Là aussi, ce passage de l’épître aux Romains nous rappelle quel doit être notre objectif : « Que grâce à la persévérance et au réconfort que l’Écriture nous apporte, nous possédions l’espérance. Que Dieu, la source de la persévérance et du réconfort, vous rende capables de vivre en bon accord les uns avec les autres en suivant l’exemple de Jésus Christ. Alors, tous ensemble et d’une seule voix, vous louerez Dieu, le Père de notre Seigneur Jésus Christ. »

C’est à la louange commune que nous sommes appelés. L’unité des chrétiens ne prendra probablement jamais la forme d’une seule église, d’une structure ecclésiale unique, mais la communauté des baptisés – faut-il nous souvenir qu’il n’existe qu’un seul baptême chrétien, au nom du Père, du Fils et du Saint Esprit, et non pas un baptême catholique d’un côté, un baptême protestant de l’autre, – oui, la construction et la communion d’une communauté des baptisés dépend de nos efforts, elle dépend de l’amour manifesté en tous temps, elle dépend de la solidarité concrétisée dans les moments de crises, elle dépend de la prière persévérante de toutes et tous pour que l’Esprit sanctifie, qu’il purifie l’Église du Christ.

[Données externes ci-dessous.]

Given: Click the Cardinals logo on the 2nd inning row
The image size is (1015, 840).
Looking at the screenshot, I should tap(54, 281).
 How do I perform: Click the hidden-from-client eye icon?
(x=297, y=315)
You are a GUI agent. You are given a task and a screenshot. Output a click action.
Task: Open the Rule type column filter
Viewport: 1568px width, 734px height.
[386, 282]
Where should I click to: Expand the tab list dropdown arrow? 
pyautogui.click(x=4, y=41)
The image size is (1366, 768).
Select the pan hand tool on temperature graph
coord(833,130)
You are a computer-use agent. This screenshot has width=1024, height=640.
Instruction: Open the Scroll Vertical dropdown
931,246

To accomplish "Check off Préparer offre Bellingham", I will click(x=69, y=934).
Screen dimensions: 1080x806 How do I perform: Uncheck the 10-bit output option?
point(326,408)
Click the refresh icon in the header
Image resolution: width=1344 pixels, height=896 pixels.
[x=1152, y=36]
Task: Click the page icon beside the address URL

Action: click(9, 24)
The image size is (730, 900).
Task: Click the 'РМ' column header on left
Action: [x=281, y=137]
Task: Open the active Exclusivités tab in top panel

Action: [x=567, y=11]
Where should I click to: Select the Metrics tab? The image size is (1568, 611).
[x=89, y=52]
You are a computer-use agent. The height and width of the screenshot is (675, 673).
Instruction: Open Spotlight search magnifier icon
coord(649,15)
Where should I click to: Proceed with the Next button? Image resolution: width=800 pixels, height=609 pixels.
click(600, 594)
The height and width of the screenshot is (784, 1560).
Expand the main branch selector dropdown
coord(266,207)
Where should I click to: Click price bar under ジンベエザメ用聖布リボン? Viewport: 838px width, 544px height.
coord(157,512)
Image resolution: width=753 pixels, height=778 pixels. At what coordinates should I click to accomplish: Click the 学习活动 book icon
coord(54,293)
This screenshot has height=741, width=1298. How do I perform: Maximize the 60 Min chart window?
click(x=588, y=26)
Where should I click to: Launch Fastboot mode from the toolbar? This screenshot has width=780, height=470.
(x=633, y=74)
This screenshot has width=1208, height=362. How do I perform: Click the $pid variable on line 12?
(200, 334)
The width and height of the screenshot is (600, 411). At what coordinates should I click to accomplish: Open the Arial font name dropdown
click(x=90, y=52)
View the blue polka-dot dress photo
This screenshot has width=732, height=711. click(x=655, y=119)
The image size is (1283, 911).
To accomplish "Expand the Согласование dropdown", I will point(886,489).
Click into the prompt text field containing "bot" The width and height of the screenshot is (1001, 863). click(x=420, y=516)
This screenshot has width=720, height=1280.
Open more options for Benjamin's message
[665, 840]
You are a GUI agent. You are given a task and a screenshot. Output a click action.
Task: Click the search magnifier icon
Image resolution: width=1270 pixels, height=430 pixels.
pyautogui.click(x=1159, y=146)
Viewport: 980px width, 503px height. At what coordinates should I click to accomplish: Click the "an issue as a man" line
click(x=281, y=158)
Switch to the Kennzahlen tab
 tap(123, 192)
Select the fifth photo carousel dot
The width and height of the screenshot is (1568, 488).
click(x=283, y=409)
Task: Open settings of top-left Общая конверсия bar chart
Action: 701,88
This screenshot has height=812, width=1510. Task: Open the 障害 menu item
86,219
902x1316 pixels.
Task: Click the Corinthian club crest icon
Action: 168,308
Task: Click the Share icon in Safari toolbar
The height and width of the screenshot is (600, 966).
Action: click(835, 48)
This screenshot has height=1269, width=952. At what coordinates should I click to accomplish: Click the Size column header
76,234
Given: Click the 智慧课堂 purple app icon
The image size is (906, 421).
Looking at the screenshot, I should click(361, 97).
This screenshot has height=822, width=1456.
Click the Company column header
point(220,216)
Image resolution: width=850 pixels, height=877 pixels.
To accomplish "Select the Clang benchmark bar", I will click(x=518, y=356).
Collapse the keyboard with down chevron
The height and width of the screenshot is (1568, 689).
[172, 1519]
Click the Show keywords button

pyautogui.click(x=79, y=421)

Nous pouvons être assurés que le Christ est de ces humains brisés et détruits par les abus, quels qu’ils soient. Encore une fois, c’est auprès des victimes que nous devons nous tenir, ainsi qu’auprès de celles et ceux qui œuvrent pour que les églises soient des lieux où chacune et chacun soit vraiment en sécurité, dans la paix du règne de Dieu. Chrétiens et humains, soyons solidaires dans cette crise majeure. Suivons l’exemple du Christ, veillons aux plus fragiles, quels qu’ils soient, accueillons-les et protégeons-les. Viendra, plus tard, cela nous est promis, le jour où, tous ensemble et d’une seule voix, nous louerons Dieu, le Père de notre Seigneur Jésus-Christ. Amen.